Our Volunteer Corps is one way of doing this. The Volunteers who come to us each year make a different in this city, but are themselves often profoundly changed, and then gradually, through them, we are all changed a bit and the chasms become less grand. Some of us head down to the Marie Reed Learning Center each week and spend an hour one-on-one with young persons who seemingly live in very different worlds from ours, but in the relationships we make, bridges are built across the canyons. The efforts of our “Green Group” to help us as a church lessen our carbon footprint and combat global warming grow out of more than a love of nature – rather a profound recognition that we all inhabit this planet together, and that climate change, while in the end affecting us all, in the short term will harm the poor the most. Even lighting our Partnership Candle, or buying Palestinian olive oil is a start, especially if it leads us to think prayerfully about the growers each time we sit down to supper, and perhaps lead us to a more personal engagement with people who live in the Holy Land. For the fundamental truth is this is one world and we are all in it together. The fate of the “least of these” is our fate, by and by.

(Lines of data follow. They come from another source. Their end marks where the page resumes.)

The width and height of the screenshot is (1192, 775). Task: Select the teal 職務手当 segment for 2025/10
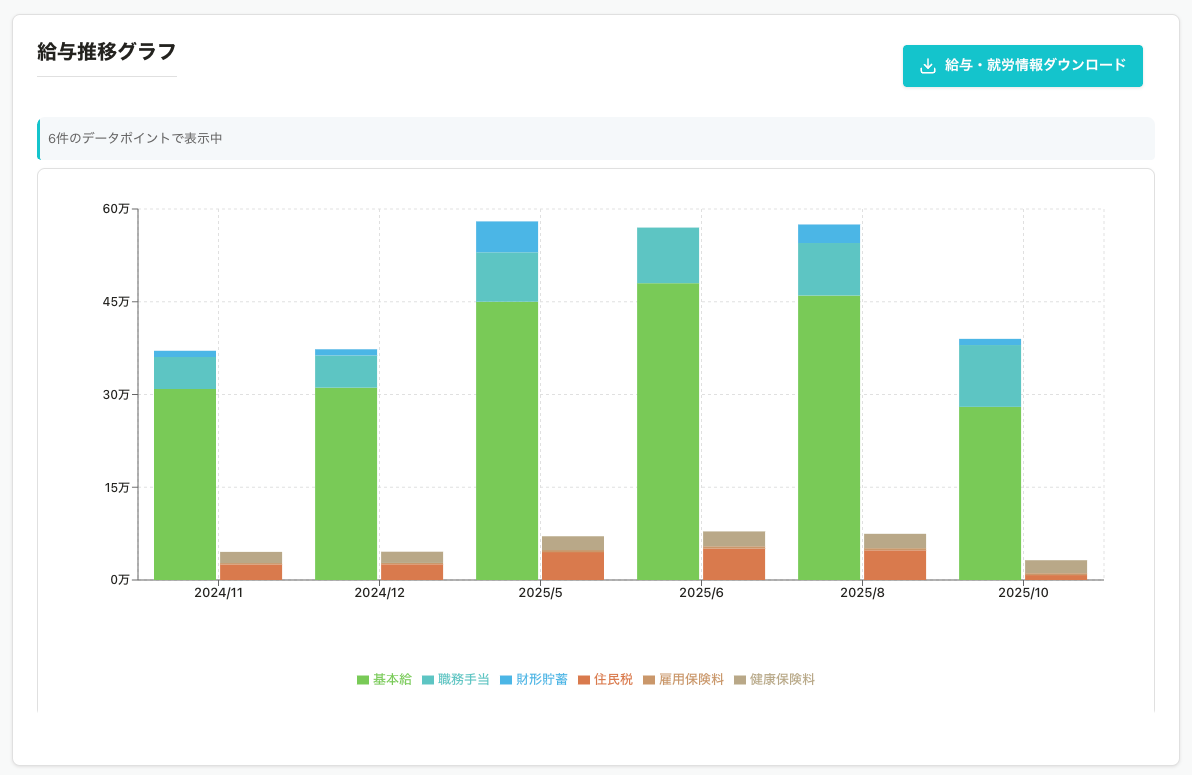990,375
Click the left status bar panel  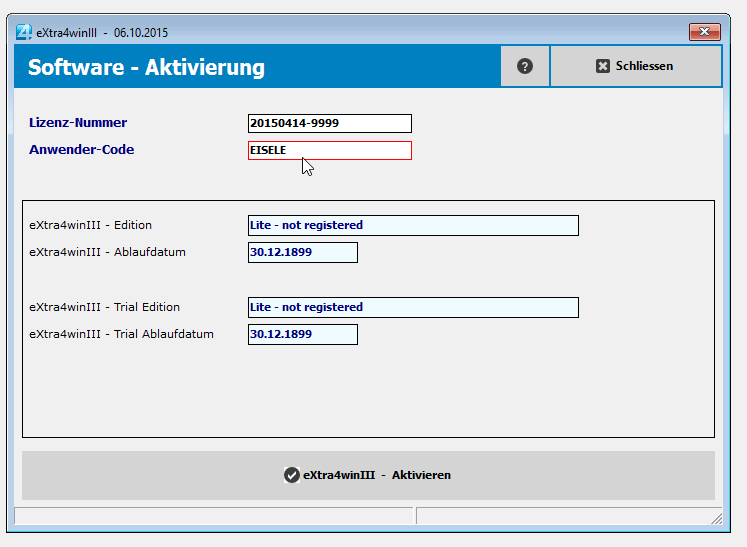(x=213, y=516)
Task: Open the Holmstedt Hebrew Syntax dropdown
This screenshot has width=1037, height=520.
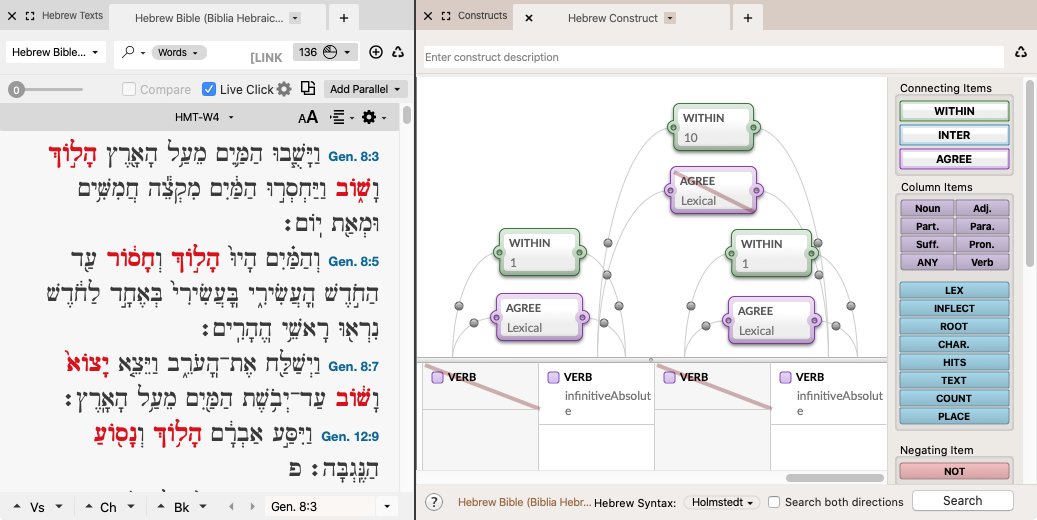Action: tap(722, 502)
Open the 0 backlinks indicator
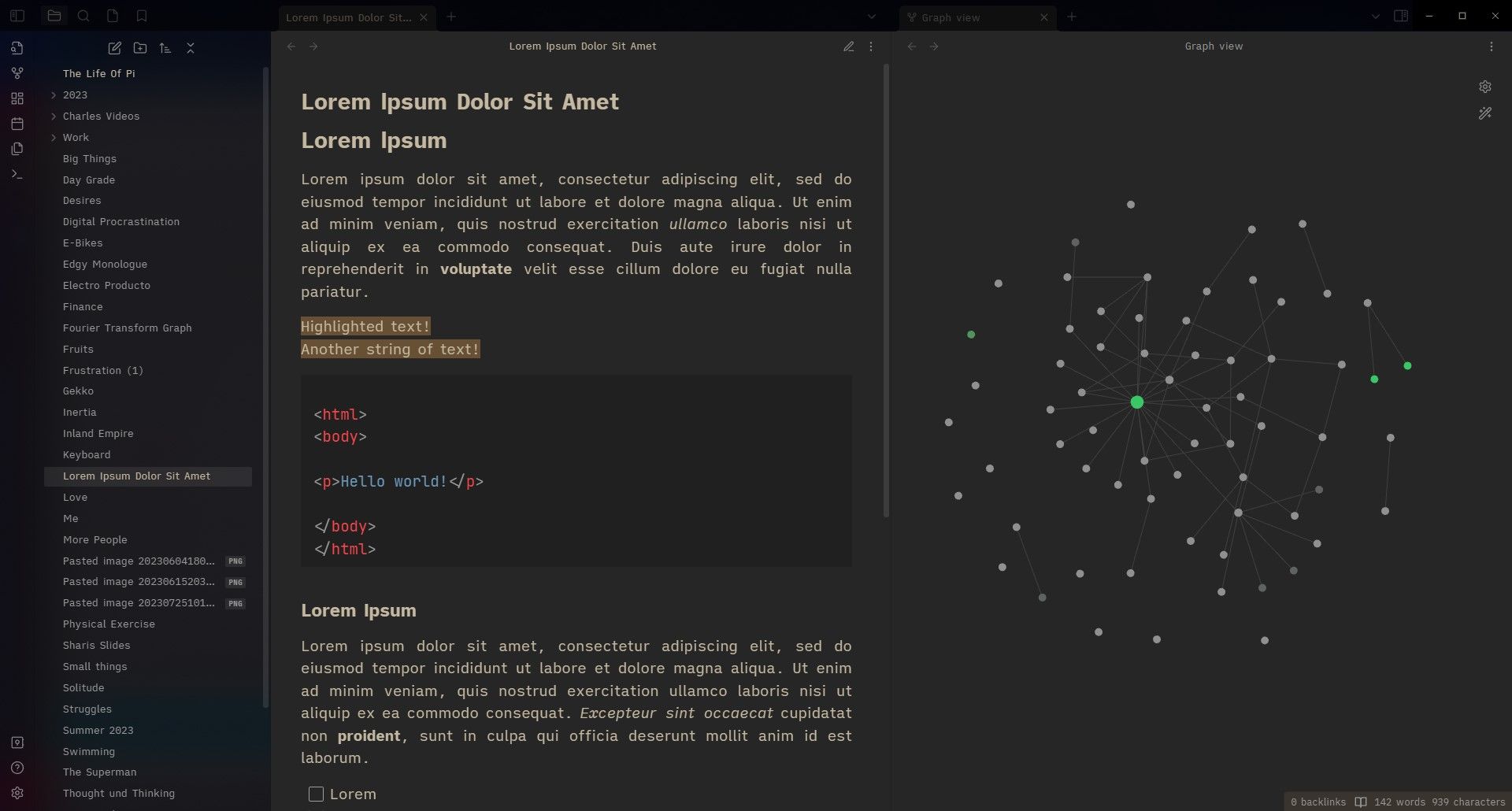Viewport: 1512px width, 811px height. click(1317, 802)
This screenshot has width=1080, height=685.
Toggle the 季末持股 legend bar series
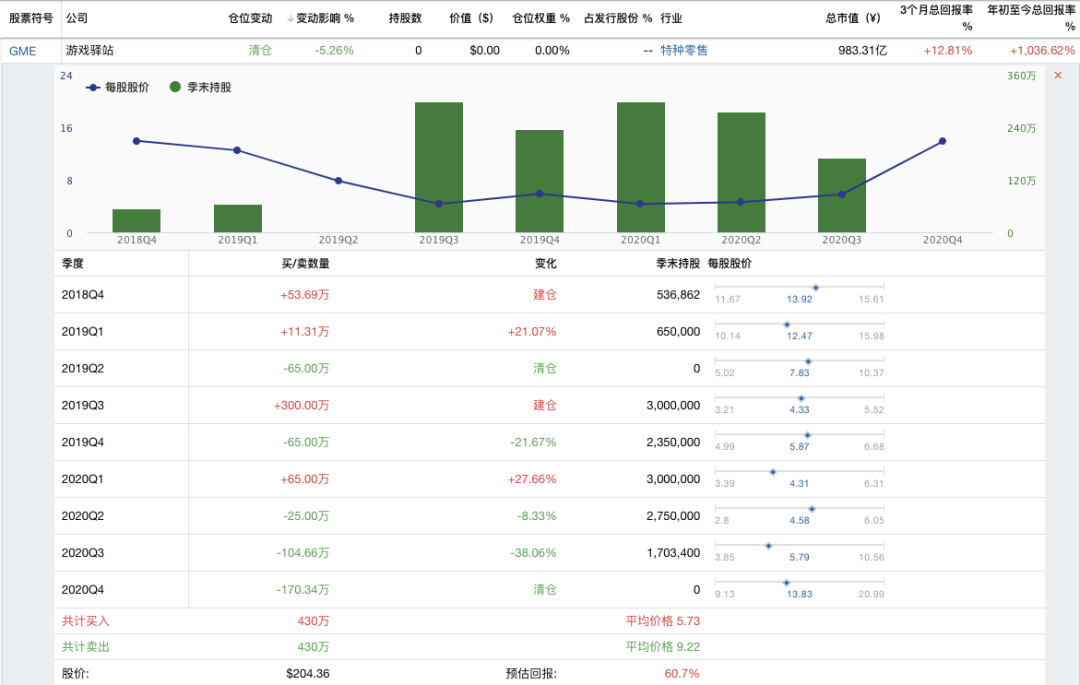pos(201,88)
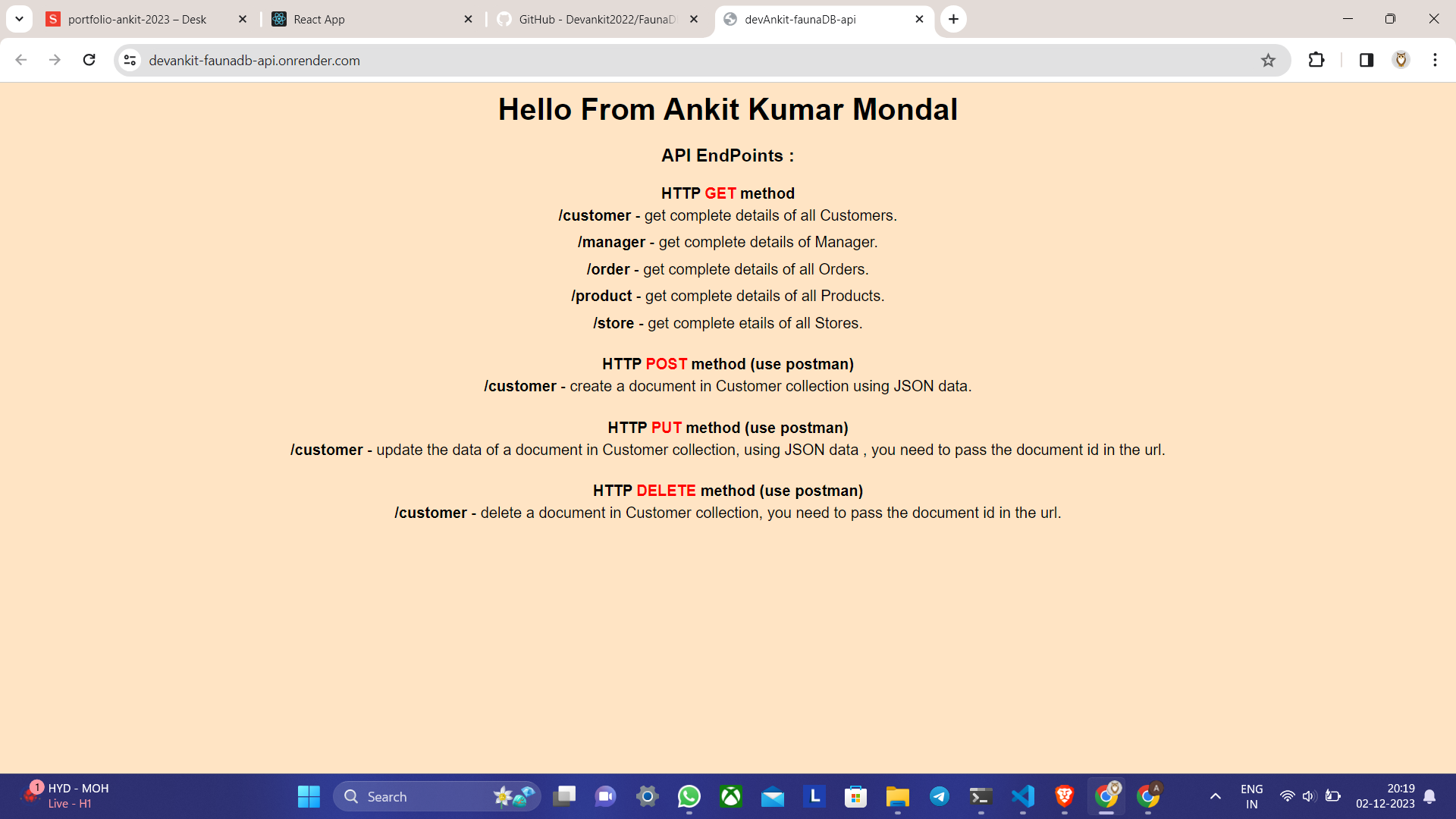Open Telegram from the taskbar

click(x=940, y=796)
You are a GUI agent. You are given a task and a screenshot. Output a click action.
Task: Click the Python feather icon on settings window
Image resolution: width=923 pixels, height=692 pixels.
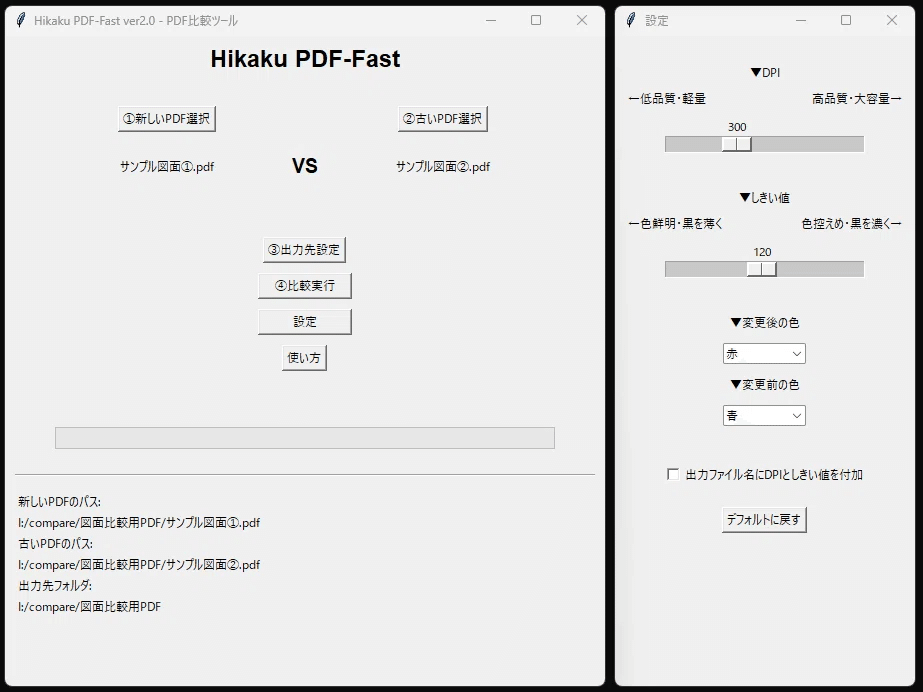pos(630,18)
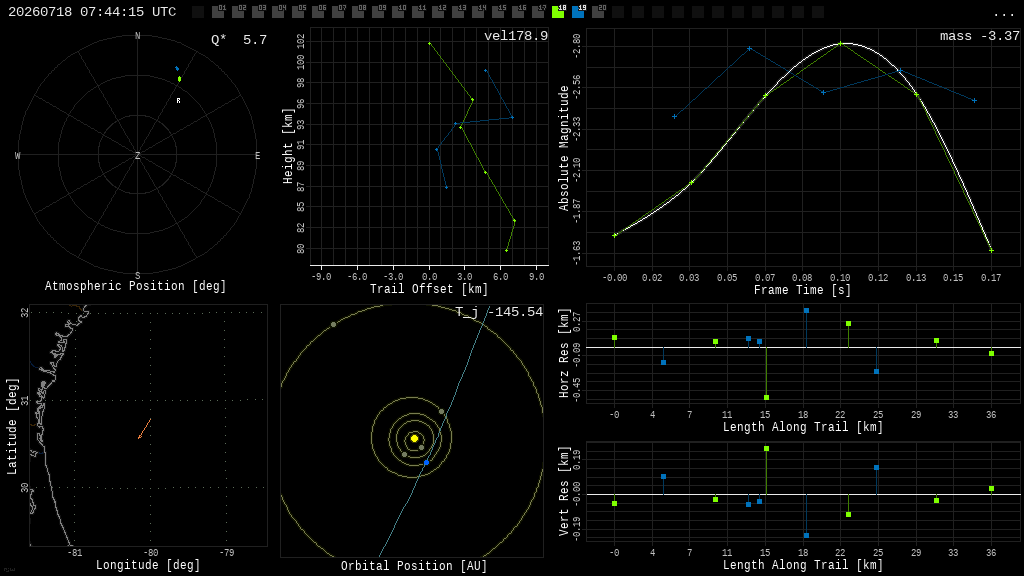Click the date and time stamp
1024x576 pixels.
click(92, 12)
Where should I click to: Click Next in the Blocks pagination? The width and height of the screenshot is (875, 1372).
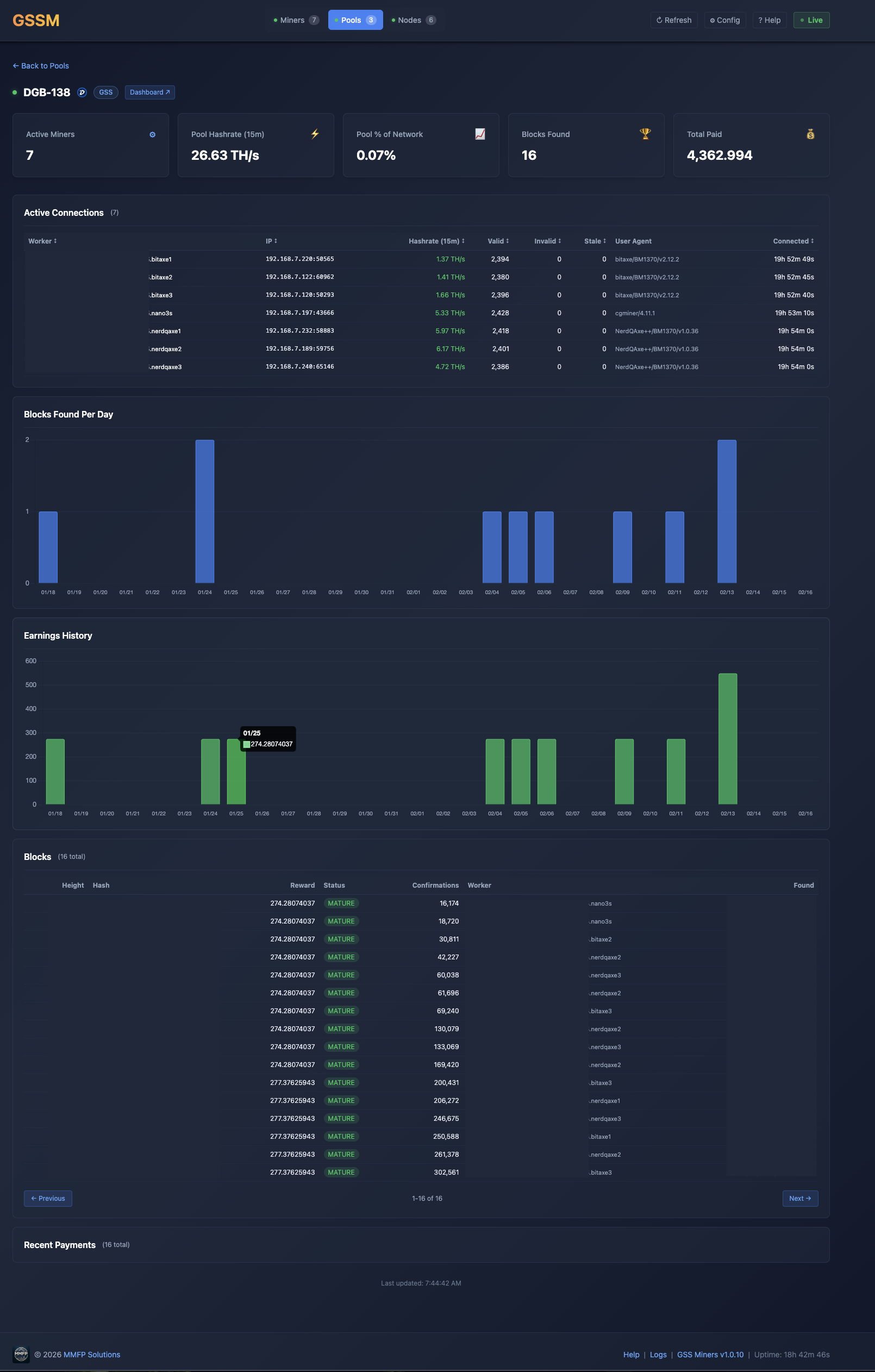pyautogui.click(x=800, y=1198)
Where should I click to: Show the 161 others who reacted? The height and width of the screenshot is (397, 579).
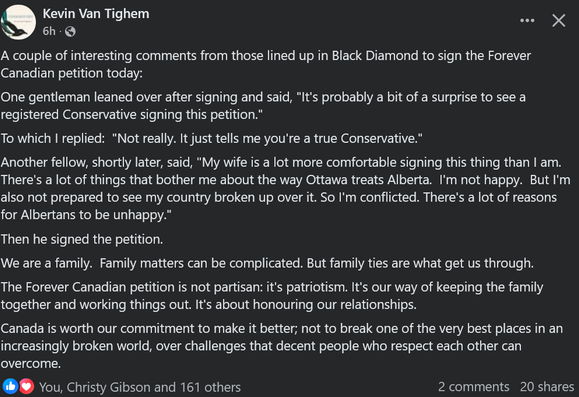coord(210,387)

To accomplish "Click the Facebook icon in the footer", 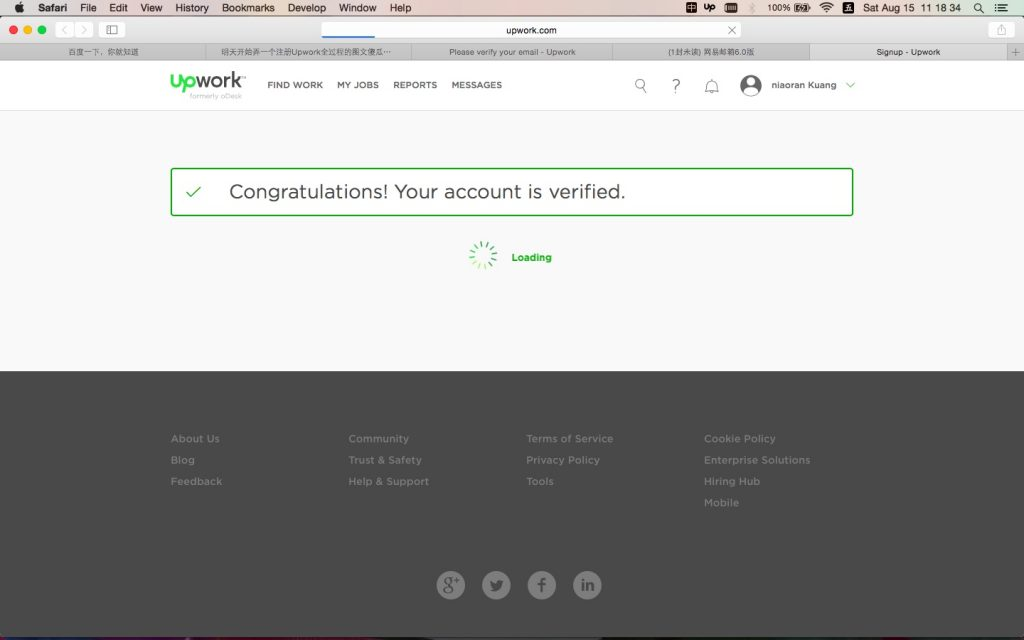I will 541,585.
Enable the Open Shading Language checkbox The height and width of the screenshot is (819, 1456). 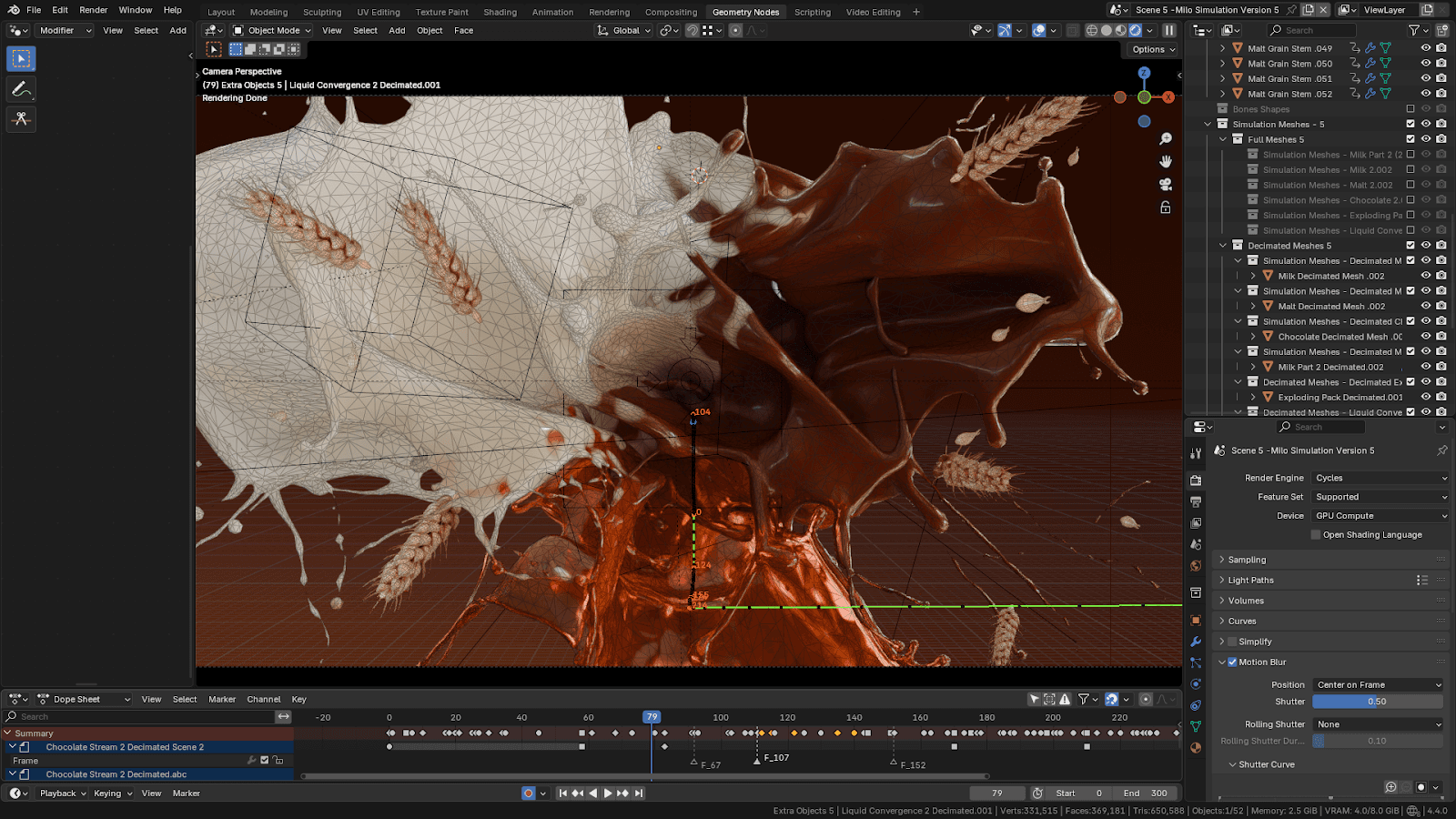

One way to finally understand the meaning of Jesus’ parables is to ask: Where are you in the story? Which character are you? While many of us may have some of the rich man’s resources, and other of us experience hungers or wounds like Lazarus, in the end they are both dead and we are still very much alive. I think, then, that we stand in the place of the five brothers, left on earth and worried about by with rich man in his torment. Like them, we have Moses the prophets, but even more, we have Jesus, as well as the witness of the saints down through the centuries. Fire and brimstone isn’t necessary, and certainly not what you’ll get from me. We have eyes to see and ears to hear. So what will we do with our hearts and our hands?

Notes
(1) description follows “Love of Money,” by Joyce Hollyday, Sojourners.
(2)”Lazarus at our Gates,” in Sojourners.
(3) “Jena is America,” Beliefnet blog by Lydia Bean, 9/2007.
(4) New Interpreters Commentary on the Bible, Vol. IX, p. 320.